Work instructions -> Output each line of the material exactly as it stands.

▶

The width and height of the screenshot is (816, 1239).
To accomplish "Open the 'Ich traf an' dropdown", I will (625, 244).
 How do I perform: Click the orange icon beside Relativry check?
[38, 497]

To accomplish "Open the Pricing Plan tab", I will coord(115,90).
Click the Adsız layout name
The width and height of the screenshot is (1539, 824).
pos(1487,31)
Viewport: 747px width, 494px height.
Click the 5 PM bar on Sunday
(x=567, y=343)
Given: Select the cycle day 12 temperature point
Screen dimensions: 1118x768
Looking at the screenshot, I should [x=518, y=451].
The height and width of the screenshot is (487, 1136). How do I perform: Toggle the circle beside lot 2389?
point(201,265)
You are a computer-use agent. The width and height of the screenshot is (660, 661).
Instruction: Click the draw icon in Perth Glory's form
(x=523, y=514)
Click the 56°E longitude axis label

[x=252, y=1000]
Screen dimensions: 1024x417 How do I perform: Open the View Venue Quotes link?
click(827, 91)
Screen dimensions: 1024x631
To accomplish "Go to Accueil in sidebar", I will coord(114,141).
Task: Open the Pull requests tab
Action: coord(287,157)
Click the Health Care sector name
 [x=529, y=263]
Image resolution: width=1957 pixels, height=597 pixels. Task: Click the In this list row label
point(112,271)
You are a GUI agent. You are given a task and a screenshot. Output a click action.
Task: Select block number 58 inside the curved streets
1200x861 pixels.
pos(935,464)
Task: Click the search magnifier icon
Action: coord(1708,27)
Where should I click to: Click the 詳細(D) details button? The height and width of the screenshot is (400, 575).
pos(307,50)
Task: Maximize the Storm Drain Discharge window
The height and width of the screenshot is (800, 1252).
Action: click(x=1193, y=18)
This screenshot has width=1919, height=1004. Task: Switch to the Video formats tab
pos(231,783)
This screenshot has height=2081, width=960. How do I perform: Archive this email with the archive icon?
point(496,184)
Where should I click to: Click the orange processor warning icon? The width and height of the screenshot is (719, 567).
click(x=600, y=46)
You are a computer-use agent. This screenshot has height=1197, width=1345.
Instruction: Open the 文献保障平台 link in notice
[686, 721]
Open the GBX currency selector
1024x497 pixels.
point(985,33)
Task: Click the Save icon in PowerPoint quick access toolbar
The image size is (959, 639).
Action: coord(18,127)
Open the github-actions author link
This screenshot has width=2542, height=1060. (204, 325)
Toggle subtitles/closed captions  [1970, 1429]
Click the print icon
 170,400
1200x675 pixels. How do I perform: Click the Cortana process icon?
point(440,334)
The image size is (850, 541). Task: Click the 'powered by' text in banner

◀

Solution ->
The width and height of the screenshot is (816, 1239).
To accomplish "Open the 'Ich traf an' dropdown", I will (625, 244).
 How do I perform: Click the orange icon beside Relativry check?
[38, 497]

To accomplish "Open the Pricing Plan tab", I will coord(115,90).
Click the Adsız layout name
The width and height of the screenshot is (1539, 824).
pos(1487,31)
Viewport: 747px width, 494px height.
Click the 5 PM bar on Sunday
(x=567, y=343)
Given: Select the cycle day 12 temperature point
Screen dimensions: 1118x768
Looking at the screenshot, I should [x=518, y=451].
The height and width of the screenshot is (487, 1136). How do I perform: Toggle the circle beside lot 2389?
point(201,265)
You are a computer-use agent. The width and height of the screenshot is (660, 661).
Instruction: Click the draw icon in Perth Glory's form
(x=523, y=514)
Click the 56°E longitude axis label

[x=252, y=1000]
Screen dimensions: 1024x417 How do I perform: Open the View Venue Quotes link?
click(827, 91)
Screen dimensions: 1024x631
To accomplish "Go to Accueil in sidebar", I will coord(114,141).
Task: Open the Pull requests tab
Action: coord(287,157)
Click the Health Care sector name
 [x=529, y=263]
Image resolution: width=1957 pixels, height=597 pixels. Task: Click the In this list row label
point(112,271)
You are a GUI agent. You are given a task and a screenshot. Output a click action.
Task: Select block number 58 inside the curved streets
1200x861 pixels.
pos(935,464)
Task: Click the search magnifier icon
Action: coord(1708,27)
Where should I click to: Click the 詳細(D) details button? The height and width of the screenshot is (400, 575).
pos(307,50)
Task: Maximize the Storm Drain Discharge window
The height and width of the screenshot is (800, 1252).
Action: click(x=1193, y=18)
This screenshot has width=1919, height=1004. Task: Switch to the Video formats tab
pos(231,783)
This screenshot has height=2081, width=960. How do I perform: Archive this email with the archive icon?
point(496,184)
Where should I click to: Click the orange processor warning icon? The width and height of the screenshot is (719, 567).
click(x=600, y=46)
You are a computer-use agent. This screenshot has height=1197, width=1345.
Instruction: Open the 文献保障平台 link in notice
[686, 721]
Open the GBX currency selector
1024x497 pixels.
point(985,33)
Task: Click the Save icon in PowerPoint quick access toolbar
The image size is (959, 639).
Action: coord(18,127)
Open the github-actions author link
This screenshot has width=2542, height=1060. (204, 325)
Toggle subtitles/closed captions  [1970, 1429]
Click the print icon
 170,400
1200x675 pixels. How do I perform: Click the Cortana process icon?
point(440,334)
The image size is (850, 541). Task: Click the 'powered by' text in banner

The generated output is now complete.